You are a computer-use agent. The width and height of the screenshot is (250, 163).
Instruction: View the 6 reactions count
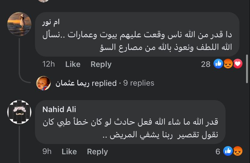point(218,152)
◆ ◆ ◆ ◆ ◆
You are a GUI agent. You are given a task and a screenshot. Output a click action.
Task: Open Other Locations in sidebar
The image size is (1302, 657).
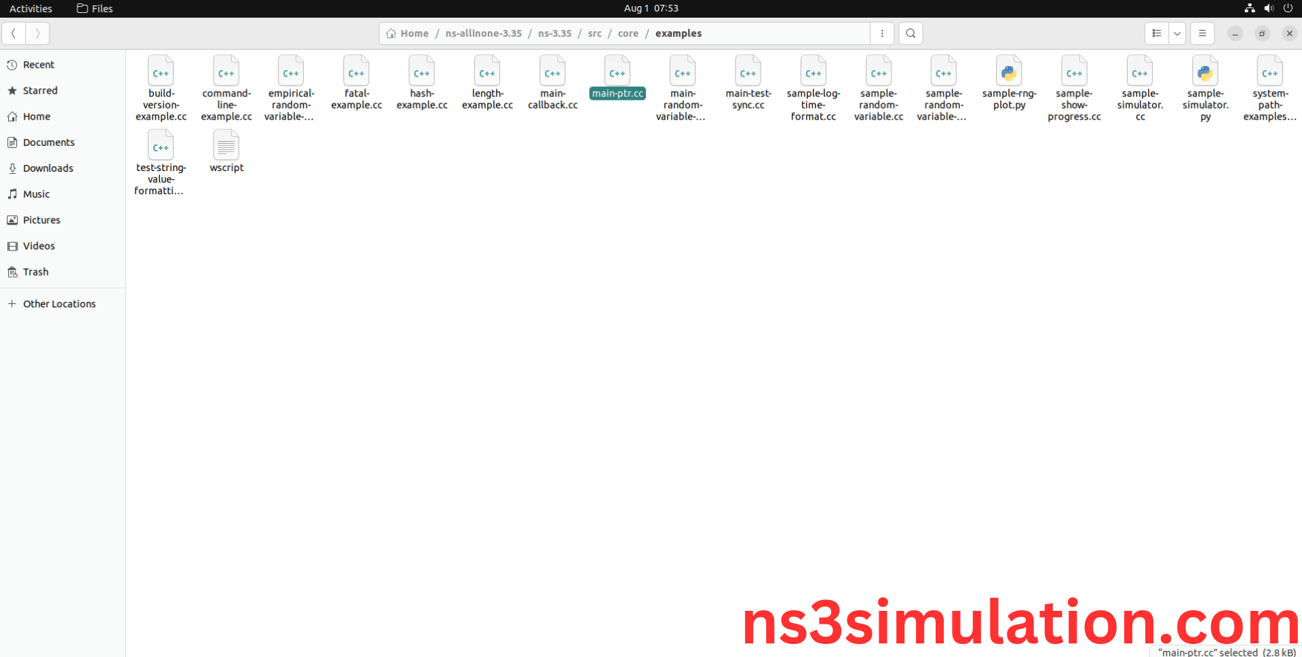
◆ ◆ ◆ ◆ ◆
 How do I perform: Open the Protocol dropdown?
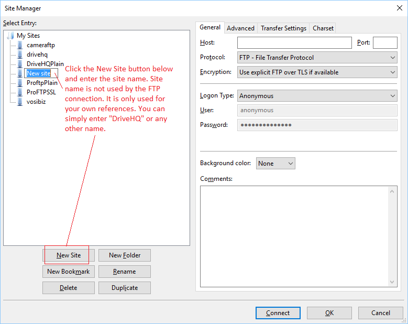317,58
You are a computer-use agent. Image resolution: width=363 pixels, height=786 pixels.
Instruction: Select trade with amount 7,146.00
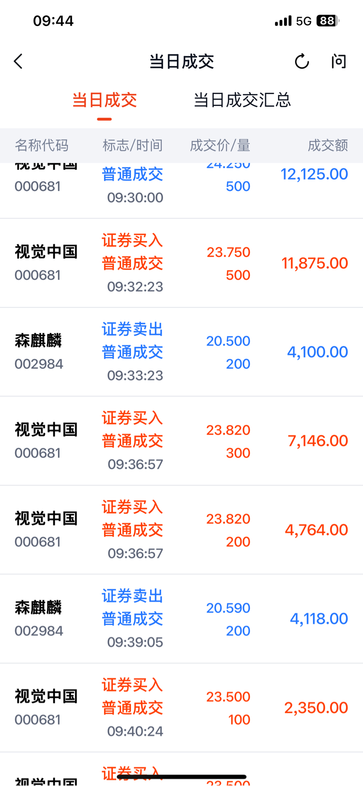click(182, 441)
◆ ◆ ◆ ◆ ◆
• _Aim of the exercise_:
Copy back the listing above exactly, but only from the line with "You are a GUI" through the line with "The image size is (1302, 657).", both ends included.

• _Solved exercise_:
You are a GUI agent. You are given a task and a screenshot. Output a click action.
Task: Open Other Locations in sidebar
The image size is (1302, 657).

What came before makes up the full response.